**EXERCISE OBJECTIVE**
Copy the listing below word for word, from the line with "Where should I click to: Click the Ein" to the line with "(x=38, y=73)", and include both of those lines.

--- START OF MATERIAL PROVIDED ---

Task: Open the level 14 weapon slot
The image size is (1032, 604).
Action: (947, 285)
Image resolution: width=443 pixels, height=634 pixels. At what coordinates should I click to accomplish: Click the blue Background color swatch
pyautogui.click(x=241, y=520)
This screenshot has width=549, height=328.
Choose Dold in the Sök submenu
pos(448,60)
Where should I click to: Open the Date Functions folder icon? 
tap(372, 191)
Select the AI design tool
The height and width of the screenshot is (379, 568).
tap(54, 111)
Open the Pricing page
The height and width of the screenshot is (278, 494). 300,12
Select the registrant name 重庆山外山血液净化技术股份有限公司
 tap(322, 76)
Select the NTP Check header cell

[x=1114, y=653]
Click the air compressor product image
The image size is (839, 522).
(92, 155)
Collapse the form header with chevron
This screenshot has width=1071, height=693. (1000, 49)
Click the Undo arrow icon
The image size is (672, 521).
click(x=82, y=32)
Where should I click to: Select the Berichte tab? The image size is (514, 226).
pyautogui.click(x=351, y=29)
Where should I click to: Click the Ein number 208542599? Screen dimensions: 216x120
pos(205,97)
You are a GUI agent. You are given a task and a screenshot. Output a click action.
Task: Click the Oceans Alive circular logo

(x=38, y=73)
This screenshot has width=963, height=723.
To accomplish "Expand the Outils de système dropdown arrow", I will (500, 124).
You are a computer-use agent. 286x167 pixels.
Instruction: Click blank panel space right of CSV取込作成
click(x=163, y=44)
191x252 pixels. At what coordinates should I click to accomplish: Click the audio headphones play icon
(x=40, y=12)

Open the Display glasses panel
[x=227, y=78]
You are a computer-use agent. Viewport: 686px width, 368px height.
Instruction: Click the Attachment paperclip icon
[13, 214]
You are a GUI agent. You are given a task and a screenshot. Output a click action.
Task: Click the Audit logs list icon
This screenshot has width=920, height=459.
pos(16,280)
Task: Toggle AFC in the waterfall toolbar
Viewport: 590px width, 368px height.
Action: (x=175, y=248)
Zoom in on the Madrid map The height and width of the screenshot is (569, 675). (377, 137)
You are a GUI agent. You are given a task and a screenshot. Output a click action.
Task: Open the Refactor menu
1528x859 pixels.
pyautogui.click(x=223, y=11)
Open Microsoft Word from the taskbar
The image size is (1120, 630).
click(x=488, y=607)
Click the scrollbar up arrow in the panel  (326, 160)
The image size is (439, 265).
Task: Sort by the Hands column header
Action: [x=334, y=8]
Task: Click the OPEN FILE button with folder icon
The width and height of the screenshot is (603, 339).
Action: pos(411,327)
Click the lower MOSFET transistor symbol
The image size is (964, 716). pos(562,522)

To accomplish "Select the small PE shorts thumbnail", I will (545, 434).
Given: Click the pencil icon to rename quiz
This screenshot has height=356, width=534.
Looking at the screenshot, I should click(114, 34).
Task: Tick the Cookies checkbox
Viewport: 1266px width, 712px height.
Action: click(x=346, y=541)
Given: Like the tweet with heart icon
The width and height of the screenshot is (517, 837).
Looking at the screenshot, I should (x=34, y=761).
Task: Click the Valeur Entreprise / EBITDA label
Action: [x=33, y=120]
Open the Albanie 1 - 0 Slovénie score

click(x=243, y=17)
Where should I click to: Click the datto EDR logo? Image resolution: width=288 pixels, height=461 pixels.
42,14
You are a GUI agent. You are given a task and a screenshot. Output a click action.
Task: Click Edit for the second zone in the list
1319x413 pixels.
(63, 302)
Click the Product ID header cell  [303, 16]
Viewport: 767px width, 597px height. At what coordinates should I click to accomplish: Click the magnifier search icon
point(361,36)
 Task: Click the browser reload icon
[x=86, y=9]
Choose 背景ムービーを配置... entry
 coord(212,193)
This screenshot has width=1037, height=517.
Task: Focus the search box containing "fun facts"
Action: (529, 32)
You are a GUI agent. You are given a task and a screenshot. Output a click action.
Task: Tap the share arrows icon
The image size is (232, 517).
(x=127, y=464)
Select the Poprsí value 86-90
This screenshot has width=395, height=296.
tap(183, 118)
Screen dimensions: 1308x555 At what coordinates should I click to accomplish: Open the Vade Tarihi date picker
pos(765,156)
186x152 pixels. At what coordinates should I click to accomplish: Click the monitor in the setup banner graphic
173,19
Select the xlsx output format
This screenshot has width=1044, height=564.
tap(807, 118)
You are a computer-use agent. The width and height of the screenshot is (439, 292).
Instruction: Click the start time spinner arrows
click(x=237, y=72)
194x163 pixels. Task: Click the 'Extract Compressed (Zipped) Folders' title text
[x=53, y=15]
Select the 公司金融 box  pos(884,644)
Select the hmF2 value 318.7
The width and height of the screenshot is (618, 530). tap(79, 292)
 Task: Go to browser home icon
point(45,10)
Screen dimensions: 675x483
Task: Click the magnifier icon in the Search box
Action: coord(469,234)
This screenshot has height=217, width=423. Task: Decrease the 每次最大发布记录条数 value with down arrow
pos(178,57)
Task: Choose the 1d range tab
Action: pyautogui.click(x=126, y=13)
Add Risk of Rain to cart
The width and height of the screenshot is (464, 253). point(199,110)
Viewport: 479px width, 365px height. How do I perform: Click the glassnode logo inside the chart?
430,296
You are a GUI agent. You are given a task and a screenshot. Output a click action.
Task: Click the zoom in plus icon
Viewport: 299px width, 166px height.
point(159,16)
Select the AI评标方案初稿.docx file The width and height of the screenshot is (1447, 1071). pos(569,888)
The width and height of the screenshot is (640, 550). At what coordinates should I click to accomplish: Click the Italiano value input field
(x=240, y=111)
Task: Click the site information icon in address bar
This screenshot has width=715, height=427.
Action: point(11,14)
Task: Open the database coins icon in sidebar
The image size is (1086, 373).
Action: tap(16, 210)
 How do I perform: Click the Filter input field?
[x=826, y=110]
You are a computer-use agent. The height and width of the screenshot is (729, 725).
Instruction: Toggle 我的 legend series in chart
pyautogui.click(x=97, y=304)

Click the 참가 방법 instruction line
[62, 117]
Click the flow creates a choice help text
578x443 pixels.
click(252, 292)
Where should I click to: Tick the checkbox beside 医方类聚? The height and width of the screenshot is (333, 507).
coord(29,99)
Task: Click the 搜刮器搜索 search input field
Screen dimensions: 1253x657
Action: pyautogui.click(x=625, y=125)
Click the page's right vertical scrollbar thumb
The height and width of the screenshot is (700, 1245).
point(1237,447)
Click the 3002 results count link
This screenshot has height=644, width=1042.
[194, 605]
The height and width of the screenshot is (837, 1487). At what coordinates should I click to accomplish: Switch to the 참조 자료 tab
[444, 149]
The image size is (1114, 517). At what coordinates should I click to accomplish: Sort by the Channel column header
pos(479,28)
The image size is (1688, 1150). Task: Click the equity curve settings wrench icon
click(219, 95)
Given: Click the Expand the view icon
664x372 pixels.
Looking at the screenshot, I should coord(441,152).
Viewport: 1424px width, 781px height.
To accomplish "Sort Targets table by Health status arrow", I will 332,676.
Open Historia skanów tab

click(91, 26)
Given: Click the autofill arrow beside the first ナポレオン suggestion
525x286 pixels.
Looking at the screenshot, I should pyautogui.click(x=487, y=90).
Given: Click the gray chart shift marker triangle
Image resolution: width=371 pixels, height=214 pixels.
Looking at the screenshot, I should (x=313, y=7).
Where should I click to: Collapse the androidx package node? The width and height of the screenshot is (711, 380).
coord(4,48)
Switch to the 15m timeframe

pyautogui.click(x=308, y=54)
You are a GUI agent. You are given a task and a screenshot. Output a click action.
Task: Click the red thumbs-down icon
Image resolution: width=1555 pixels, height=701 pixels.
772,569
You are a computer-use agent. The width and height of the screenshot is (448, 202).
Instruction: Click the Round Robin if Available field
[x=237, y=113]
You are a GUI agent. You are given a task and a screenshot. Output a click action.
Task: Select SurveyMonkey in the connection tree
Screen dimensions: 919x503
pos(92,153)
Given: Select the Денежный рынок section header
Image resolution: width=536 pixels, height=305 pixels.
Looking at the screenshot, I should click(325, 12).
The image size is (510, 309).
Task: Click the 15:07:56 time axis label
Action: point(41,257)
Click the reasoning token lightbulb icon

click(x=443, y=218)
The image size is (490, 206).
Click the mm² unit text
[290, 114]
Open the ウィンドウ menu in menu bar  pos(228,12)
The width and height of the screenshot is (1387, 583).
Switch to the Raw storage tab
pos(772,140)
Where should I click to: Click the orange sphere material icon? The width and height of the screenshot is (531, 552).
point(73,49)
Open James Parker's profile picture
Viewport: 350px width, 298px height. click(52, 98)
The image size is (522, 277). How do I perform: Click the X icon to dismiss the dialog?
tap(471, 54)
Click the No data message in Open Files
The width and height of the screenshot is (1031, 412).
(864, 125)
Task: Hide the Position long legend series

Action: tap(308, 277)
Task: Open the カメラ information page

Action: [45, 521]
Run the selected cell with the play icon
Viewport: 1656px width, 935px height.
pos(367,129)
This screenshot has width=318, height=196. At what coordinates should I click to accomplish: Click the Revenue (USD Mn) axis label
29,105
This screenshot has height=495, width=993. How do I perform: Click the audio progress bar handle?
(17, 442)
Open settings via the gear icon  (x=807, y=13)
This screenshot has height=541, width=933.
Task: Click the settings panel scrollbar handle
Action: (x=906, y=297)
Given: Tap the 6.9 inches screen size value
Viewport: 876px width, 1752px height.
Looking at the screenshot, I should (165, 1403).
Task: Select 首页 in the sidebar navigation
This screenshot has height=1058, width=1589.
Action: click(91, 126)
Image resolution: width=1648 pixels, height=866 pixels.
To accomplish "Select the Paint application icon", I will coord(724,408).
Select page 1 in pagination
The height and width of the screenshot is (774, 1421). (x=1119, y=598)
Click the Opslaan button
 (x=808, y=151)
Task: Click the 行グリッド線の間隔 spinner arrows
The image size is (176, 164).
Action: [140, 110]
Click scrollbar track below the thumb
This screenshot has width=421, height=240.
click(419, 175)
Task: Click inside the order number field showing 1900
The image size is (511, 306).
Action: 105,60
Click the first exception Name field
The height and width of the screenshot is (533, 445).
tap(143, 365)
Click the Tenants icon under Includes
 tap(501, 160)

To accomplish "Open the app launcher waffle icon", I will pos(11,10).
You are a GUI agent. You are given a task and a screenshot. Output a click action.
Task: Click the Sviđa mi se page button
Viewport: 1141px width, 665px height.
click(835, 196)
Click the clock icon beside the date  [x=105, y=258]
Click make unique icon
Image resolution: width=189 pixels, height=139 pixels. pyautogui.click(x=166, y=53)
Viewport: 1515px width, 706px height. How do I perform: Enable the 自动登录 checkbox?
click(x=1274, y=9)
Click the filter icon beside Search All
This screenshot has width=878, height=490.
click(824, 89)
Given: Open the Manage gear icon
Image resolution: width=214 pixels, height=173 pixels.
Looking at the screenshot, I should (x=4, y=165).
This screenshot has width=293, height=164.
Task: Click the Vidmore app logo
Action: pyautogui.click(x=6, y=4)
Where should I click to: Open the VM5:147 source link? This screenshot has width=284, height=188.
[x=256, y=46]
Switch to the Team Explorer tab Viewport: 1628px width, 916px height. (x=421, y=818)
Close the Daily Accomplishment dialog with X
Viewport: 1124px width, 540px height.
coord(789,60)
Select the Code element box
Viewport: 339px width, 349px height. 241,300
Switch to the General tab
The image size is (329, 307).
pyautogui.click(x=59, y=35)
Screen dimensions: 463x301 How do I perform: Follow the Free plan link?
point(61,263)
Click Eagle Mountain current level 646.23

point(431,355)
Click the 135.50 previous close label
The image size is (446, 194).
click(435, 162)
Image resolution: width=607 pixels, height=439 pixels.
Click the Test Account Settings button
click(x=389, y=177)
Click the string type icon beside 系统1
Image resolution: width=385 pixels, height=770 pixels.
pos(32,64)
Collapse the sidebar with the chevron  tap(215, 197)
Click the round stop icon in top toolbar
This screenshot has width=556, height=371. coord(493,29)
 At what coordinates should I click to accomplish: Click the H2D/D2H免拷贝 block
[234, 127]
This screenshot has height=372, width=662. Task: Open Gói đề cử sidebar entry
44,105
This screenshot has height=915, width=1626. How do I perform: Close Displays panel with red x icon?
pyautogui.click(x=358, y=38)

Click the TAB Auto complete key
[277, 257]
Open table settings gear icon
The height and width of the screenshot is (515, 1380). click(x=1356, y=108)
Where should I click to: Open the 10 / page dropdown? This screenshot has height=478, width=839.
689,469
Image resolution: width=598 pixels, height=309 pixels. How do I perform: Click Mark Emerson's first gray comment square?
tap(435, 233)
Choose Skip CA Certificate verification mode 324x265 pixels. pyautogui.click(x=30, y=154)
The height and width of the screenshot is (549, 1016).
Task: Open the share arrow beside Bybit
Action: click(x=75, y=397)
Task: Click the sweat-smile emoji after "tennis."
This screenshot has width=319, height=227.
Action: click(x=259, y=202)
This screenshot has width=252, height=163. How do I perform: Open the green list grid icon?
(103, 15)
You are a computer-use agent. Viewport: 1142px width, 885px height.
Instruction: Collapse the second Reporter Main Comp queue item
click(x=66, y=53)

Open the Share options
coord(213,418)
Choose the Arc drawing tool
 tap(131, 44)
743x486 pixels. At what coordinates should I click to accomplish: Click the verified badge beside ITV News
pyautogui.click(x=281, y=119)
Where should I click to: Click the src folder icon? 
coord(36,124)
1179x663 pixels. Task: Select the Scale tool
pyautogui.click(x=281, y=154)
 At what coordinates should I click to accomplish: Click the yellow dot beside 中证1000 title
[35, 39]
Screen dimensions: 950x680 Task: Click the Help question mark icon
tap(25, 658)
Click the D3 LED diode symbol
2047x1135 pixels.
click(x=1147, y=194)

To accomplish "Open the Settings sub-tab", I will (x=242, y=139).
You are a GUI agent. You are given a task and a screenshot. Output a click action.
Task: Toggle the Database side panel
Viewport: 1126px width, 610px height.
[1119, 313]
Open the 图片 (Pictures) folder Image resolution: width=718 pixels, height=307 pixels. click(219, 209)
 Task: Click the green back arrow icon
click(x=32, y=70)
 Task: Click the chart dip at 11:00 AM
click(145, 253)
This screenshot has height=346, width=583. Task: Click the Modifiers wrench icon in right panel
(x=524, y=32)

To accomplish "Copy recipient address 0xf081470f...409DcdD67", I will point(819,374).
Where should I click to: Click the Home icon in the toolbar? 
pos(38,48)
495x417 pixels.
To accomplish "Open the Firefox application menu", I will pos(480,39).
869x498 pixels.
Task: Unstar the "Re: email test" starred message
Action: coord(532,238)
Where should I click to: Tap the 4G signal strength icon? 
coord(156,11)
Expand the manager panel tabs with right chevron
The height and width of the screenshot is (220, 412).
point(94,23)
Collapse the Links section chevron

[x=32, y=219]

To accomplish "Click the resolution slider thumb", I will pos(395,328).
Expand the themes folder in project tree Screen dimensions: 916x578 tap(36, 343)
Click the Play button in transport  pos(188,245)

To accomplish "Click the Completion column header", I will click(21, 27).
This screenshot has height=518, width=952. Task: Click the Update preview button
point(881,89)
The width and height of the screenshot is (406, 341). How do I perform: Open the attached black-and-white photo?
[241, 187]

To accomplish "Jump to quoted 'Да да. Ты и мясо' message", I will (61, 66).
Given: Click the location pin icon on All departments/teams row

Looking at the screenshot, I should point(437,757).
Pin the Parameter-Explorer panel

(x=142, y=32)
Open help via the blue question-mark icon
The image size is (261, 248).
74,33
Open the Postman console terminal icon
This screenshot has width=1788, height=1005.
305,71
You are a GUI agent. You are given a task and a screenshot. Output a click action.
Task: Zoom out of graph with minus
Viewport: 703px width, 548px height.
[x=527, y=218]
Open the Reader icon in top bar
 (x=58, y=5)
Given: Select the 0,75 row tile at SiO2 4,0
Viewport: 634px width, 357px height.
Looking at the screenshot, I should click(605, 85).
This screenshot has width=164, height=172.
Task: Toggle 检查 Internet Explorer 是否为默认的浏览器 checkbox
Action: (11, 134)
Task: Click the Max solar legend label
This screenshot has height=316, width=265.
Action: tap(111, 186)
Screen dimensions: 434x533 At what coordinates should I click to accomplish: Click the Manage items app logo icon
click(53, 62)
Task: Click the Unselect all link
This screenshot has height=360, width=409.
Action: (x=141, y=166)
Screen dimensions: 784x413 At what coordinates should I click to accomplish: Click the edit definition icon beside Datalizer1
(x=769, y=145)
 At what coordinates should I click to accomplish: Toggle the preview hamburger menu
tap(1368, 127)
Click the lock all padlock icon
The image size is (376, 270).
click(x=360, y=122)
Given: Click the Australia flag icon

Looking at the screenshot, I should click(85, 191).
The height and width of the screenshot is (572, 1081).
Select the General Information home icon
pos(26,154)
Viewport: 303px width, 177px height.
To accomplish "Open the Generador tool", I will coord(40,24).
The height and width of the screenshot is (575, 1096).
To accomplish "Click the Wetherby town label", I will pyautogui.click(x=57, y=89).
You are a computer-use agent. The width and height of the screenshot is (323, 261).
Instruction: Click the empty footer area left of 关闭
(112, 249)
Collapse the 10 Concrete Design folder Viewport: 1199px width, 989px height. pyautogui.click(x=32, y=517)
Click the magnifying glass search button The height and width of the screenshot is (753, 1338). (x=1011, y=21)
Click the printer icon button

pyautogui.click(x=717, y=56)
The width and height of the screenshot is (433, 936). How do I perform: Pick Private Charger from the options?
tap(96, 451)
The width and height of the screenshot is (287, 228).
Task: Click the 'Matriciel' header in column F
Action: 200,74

--- END OF MATERIAL PROVIDED ---

**TASK SOLUTION**
Where should I click to: Click the Ein number 208542599? Screen dimensions: 216x120
pos(205,97)
You are a GUI agent. You are given a task and a screenshot. Output a click action.
Task: Click the Oceans Alive circular logo

(x=38, y=73)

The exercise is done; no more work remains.